20024-07-29 カリフォルニア大学サンディエゴ校(UCSD)
The parasitic flatworm Haplorchis pumilio produces non-reproductive soldiers (left) which have much larger mouths than their reproductively capable colony-mates (center). The soldiers use their mouths to defend the colony by producing powerful blasts of suction to kill their enemies (right). Credit: Dan Metz
<関連情報>
- https://today.ucsd.edu/story/human-infecting-parasite-produces-sterile-soldiers-like-ants-and-termites
- https://www.pnas.org/doi/10.1073/pnas.2400953121
ヒトに感染する侵入性扁形虫の物理的な兵士カーストは、形態学的に極端であり、義務的に無菌である The physical soldier caste of an invasive, human-infecting flatworm is morphologically extreme and obligately sterile
Daniel C. G. Metz and Ryan F. Hechinger
Proceedings of the National Academy of Sciences Published:July 23, 2024
DOI:https://doi.org/10.1073/pnas.2400953121
Significance
We provide substantial evidence that a globally invasive, human-infectious trematode (parasitic flatworm) in its first intermediate host possesses a physically specialized and obligately sterile soldier caste.
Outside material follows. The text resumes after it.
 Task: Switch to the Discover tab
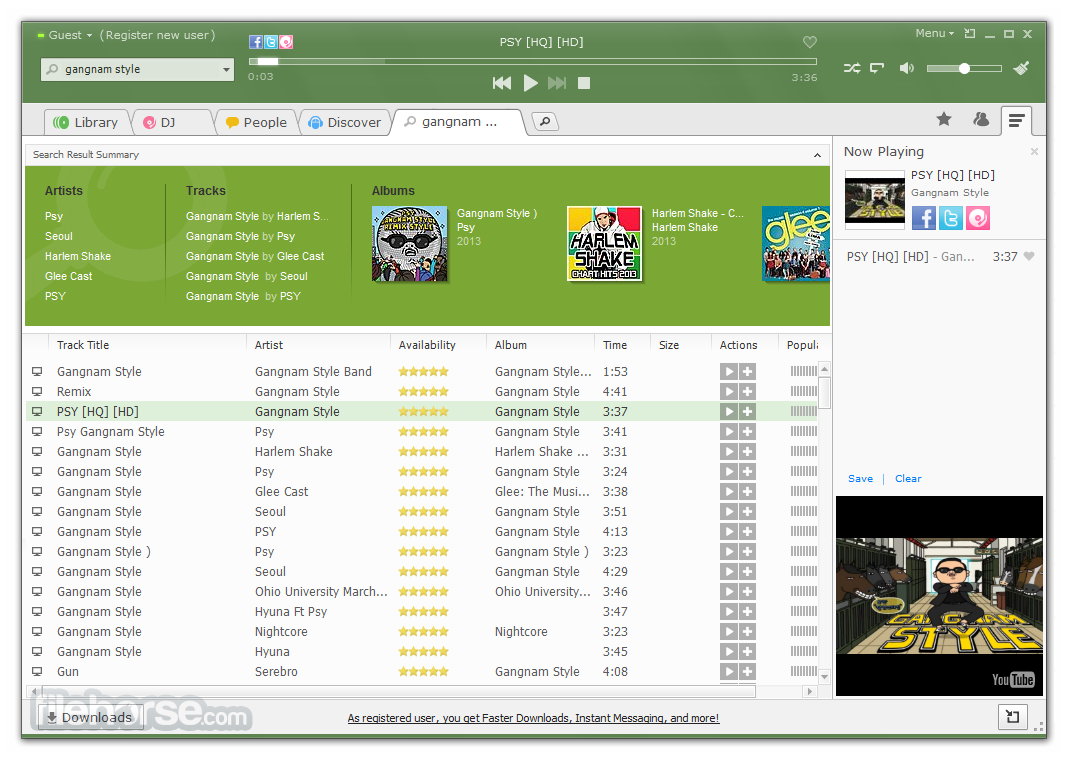coord(345,122)
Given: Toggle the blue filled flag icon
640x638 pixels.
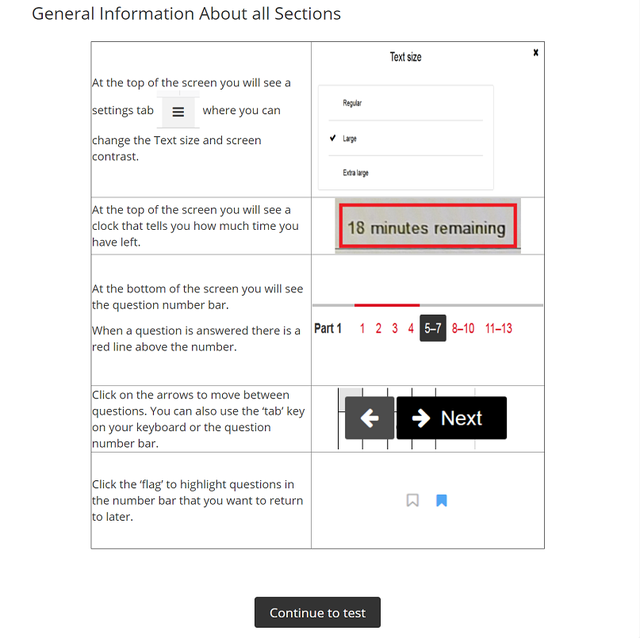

Unlike similar-sized immature reproductives, soldier worms both lack reproductive organs and attack and kill competitor trematodes. The soldiers also possess the most extreme morphological specialization for defense yet observed in trematodes, having a giant muscular pharynx analogous to the enlarged mandibles of soldier ants. Partly due to the effectiveness of its specialized soldiers in killing competitors, Haplorchis pumilio substantially structures the ecological community of trematodes infecting its invasive host snail. This work indicates that obligate sterility, akin to the complete division of labor in the social insects, has independently evolved in the flatworms.
Abstract
We show that the globally invasive, human-infectious flatworm, Haplorchis pumilio, possesses the most physically specialized soldier caste yet documented in trematodes. Soldiers occur in colonies infecting the first intermediate host, the freshwater snail Melanoides tuberculata, and are readily distinguishable from immature and mature reproductive worms. Soldiers possess a pharynx five times absolutely larger than those of immature and mature reproductives, lack a germinal mass, and have a different developmental trajectory than reproductives, indicating that H. pumilio soldiers constitute a reproductively sterile physical caste. Neither immature nor mature reproductives showed aggression in in vitro trials, but soldiers readily attacked heterospecific trematodes that coinfect their host. Ecologically, we calculate that H. pumilio caused ~94% of the competitive deaths in the guild of trematodes infecting its host snail in its invasive range in southern California. Despite being a dominant competitor, H. pumilio soldiers did not attack conspecifics from other colonies. All prior reports documenting division of labor and a trematode soldier caste have involved soldiers that may be able to metamorphose to the reproductive stage and have been from nonhuman-infectious marine species; this study provides clear evidence for an obligately sterile trematode soldier, while extending the phenomenon of a trematode soldier caste to freshwater and to an invasive species of global public health concern.